Pixel coordinate grounding data:
━━━━━━━━━━━━━━━━

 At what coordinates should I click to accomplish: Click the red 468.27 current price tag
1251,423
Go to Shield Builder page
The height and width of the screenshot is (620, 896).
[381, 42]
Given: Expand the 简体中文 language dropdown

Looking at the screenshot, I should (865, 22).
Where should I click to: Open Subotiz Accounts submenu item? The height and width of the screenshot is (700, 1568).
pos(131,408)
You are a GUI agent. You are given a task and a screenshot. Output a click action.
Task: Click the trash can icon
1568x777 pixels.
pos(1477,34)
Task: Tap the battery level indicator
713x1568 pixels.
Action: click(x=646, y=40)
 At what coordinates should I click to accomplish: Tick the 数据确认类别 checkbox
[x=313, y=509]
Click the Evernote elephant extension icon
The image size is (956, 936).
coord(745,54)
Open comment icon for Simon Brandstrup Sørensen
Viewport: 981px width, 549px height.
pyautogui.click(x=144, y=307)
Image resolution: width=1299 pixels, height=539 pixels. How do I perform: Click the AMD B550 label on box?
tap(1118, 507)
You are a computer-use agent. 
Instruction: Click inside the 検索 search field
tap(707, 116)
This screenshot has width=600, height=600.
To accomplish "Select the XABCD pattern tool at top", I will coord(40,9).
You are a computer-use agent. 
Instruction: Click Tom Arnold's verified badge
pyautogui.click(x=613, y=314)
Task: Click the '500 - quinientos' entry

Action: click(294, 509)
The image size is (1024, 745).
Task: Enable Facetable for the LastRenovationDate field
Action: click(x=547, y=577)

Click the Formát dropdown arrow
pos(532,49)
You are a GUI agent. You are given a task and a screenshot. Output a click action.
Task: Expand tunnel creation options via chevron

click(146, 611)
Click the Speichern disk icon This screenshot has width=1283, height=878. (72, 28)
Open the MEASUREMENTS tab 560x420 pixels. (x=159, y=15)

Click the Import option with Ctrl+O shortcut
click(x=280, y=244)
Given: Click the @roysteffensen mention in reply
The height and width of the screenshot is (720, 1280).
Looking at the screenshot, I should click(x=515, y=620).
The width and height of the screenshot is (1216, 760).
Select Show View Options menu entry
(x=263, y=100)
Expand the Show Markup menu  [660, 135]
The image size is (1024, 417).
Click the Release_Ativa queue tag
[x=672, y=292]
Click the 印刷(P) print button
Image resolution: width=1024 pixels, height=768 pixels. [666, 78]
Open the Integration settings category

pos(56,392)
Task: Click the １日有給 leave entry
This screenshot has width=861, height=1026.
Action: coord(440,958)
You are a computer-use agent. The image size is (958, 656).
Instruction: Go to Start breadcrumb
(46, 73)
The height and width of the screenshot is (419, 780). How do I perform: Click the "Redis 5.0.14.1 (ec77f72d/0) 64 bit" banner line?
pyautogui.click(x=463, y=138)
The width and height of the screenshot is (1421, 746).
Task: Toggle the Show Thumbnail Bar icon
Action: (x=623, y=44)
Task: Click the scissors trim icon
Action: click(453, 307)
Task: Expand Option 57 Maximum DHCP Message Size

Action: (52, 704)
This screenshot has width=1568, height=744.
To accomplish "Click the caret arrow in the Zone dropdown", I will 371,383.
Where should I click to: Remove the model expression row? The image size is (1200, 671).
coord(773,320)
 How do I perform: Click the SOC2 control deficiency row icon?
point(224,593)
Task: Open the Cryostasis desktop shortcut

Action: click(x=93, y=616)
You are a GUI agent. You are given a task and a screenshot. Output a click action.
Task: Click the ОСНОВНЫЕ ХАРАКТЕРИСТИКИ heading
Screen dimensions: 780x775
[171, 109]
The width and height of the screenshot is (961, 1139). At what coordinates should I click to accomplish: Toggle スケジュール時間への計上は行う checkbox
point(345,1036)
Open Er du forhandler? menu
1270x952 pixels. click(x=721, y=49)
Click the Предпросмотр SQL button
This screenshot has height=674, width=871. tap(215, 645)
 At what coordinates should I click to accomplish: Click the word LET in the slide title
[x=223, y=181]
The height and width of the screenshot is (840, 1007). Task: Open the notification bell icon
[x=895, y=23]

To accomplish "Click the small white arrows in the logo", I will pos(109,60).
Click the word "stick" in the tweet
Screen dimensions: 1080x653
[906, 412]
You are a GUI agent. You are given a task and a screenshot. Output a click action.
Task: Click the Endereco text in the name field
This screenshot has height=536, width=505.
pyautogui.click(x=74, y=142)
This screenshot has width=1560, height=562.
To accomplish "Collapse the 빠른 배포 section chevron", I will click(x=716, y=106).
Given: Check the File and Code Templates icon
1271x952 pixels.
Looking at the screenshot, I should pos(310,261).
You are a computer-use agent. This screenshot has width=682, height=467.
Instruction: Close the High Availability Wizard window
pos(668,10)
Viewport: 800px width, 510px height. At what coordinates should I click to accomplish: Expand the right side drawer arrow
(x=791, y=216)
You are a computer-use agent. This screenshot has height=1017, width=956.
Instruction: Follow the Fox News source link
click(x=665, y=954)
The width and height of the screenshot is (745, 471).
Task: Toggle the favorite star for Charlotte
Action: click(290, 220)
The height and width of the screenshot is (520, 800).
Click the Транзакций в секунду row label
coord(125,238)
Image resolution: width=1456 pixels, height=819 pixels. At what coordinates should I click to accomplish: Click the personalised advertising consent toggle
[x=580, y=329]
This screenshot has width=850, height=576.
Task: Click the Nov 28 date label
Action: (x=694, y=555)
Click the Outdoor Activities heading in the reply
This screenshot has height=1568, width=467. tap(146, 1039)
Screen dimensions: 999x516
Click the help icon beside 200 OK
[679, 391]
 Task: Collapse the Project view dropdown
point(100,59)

━━━━━━━━━━━━━━━━

Your task — Each entry in the data must be copied exactly.

Worked solution —
 At what coordinates should I click to accomplish: Click the red 468.27 current price tag
1251,423
Go to Shield Builder page
The height and width of the screenshot is (620, 896).
[381, 42]
Given: Expand the 简体中文 language dropdown

Looking at the screenshot, I should (865, 22).
Where should I click to: Open Subotiz Accounts submenu item? The height and width of the screenshot is (700, 1568).
pos(131,408)
You are a GUI agent. You are given a task and a screenshot. Output a click action.
Task: Click the trash can icon
1568x777 pixels.
pos(1477,34)
Task: Tap the battery level indicator
713x1568 pixels.
Action: click(x=646, y=40)
 At what coordinates should I click to accomplish: Tick the 数据确认类别 checkbox
[x=313, y=509]
Click the Evernote elephant extension icon
The image size is (956, 936).
coord(745,54)
Open comment icon for Simon Brandstrup Sørensen
Viewport: 981px width, 549px height.
pyautogui.click(x=144, y=307)
Image resolution: width=1299 pixels, height=539 pixels. How do I perform: Click the AMD B550 label on box?
tap(1118, 507)
You are a computer-use agent. 
Instruction: Click inside the 検索 search field
tap(707, 116)
This screenshot has width=600, height=600.
To accomplish "Select the XABCD pattern tool at top", I will coord(40,9).
You are a computer-use agent. 
Instruction: Click Tom Arnold's verified badge
pyautogui.click(x=613, y=314)
Task: Click the '500 - quinientos' entry

Action: click(294, 509)
The image size is (1024, 745).
Task: Enable Facetable for the LastRenovationDate field
Action: click(x=547, y=577)

Click the Formát dropdown arrow
pos(532,49)
You are a GUI agent. You are given a task and a screenshot. Output a click action.
Task: Expand tunnel creation options via chevron

click(146, 611)
Click the Speichern disk icon This screenshot has width=1283, height=878. (72, 28)
Open the MEASUREMENTS tab 560x420 pixels. (x=159, y=15)

Click the Import option with Ctrl+O shortcut
click(x=280, y=244)
Given: Click the @roysteffensen mention in reply
The height and width of the screenshot is (720, 1280).
Looking at the screenshot, I should click(x=515, y=620).
The width and height of the screenshot is (1216, 760).
Select Show View Options menu entry
(x=263, y=100)
Expand the Show Markup menu  [660, 135]
The image size is (1024, 417).
Click the Release_Ativa queue tag
[x=672, y=292]
Click the 印刷(P) print button
Image resolution: width=1024 pixels, height=768 pixels. [666, 78]
Open the Integration settings category

pos(56,392)
Task: Click the １日有給 leave entry
This screenshot has width=861, height=1026.
Action: coord(440,958)
You are a computer-use agent. The image size is (958, 656).
Instruction: Go to Start breadcrumb
(46, 73)
The height and width of the screenshot is (419, 780). How do I perform: Click the "Redis 5.0.14.1 (ec77f72d/0) 64 bit" banner line?
pyautogui.click(x=463, y=138)
The width and height of the screenshot is (1421, 746).
Task: Toggle the Show Thumbnail Bar icon
Action: (x=623, y=44)
Task: Click the scissors trim icon
Action: click(453, 307)
Task: Expand Option 57 Maximum DHCP Message Size

Action: (52, 704)
This screenshot has width=1568, height=744.
To accomplish "Click the caret arrow in the Zone dropdown", I will 371,383.
Where should I click to: Remove the model expression row? The image size is (1200, 671).
coord(773,320)
 How do I perform: Click the SOC2 control deficiency row icon?
point(224,593)
Task: Open the Cryostasis desktop shortcut

Action: click(x=93, y=616)
You are a GUI agent. You are given a task and a screenshot. Output a click action.
Task: Click the ОСНОВНЫЕ ХАРАКТЕРИСТИКИ heading
Screen dimensions: 780x775
[171, 109]
The width and height of the screenshot is (961, 1139). At what coordinates should I click to accomplish: Toggle スケジュール時間への計上は行う checkbox
point(345,1036)
Open Er du forhandler? menu
1270x952 pixels. click(x=721, y=49)
Click the Предпросмотр SQL button
This screenshot has height=674, width=871. tap(215, 645)
 At what coordinates should I click to accomplish: Click the word LET in the slide title
[x=223, y=181]
The height and width of the screenshot is (840, 1007). Task: Open the notification bell icon
[x=895, y=23]

To accomplish "Click the small white arrows in the logo", I will pos(109,60).
Click the word "stick" in the tweet
Screen dimensions: 1080x653
[906, 412]
You are a GUI agent. You are given a task and a screenshot. Output a click action.
Task: Click the Endereco text in the name field
This screenshot has height=536, width=505.
pyautogui.click(x=74, y=142)
This screenshot has width=1560, height=562.
To accomplish "Collapse the 빠른 배포 section chevron", I will click(x=716, y=106).
Given: Check the File and Code Templates icon
1271x952 pixels.
Looking at the screenshot, I should pos(310,261).
You are a computer-use agent. This screenshot has width=682, height=467.
Instruction: Close the High Availability Wizard window
pos(668,10)
Viewport: 800px width, 510px height. At what coordinates should I click to accomplish: Expand the right side drawer arrow
(x=791, y=216)
You are a computer-use agent. This screenshot has height=1017, width=956.
Instruction: Follow the Fox News source link
click(x=665, y=954)
The width and height of the screenshot is (745, 471).
Task: Toggle the favorite star for Charlotte
Action: click(290, 220)
The height and width of the screenshot is (520, 800).
Click the Транзакций в секунду row label
coord(125,238)
Image resolution: width=1456 pixels, height=819 pixels. At what coordinates should I click to accomplish: Click the personalised advertising consent toggle
[x=580, y=329]
This screenshot has width=850, height=576.
Task: Click the Nov 28 date label
Action: (x=694, y=555)
Click the Outdoor Activities heading in the reply
This screenshot has height=1568, width=467. tap(146, 1039)
Screen dimensions: 999x516
Click the help icon beside 200 OK
[679, 391]
 Task: Collapse the Project view dropdown
point(100,59)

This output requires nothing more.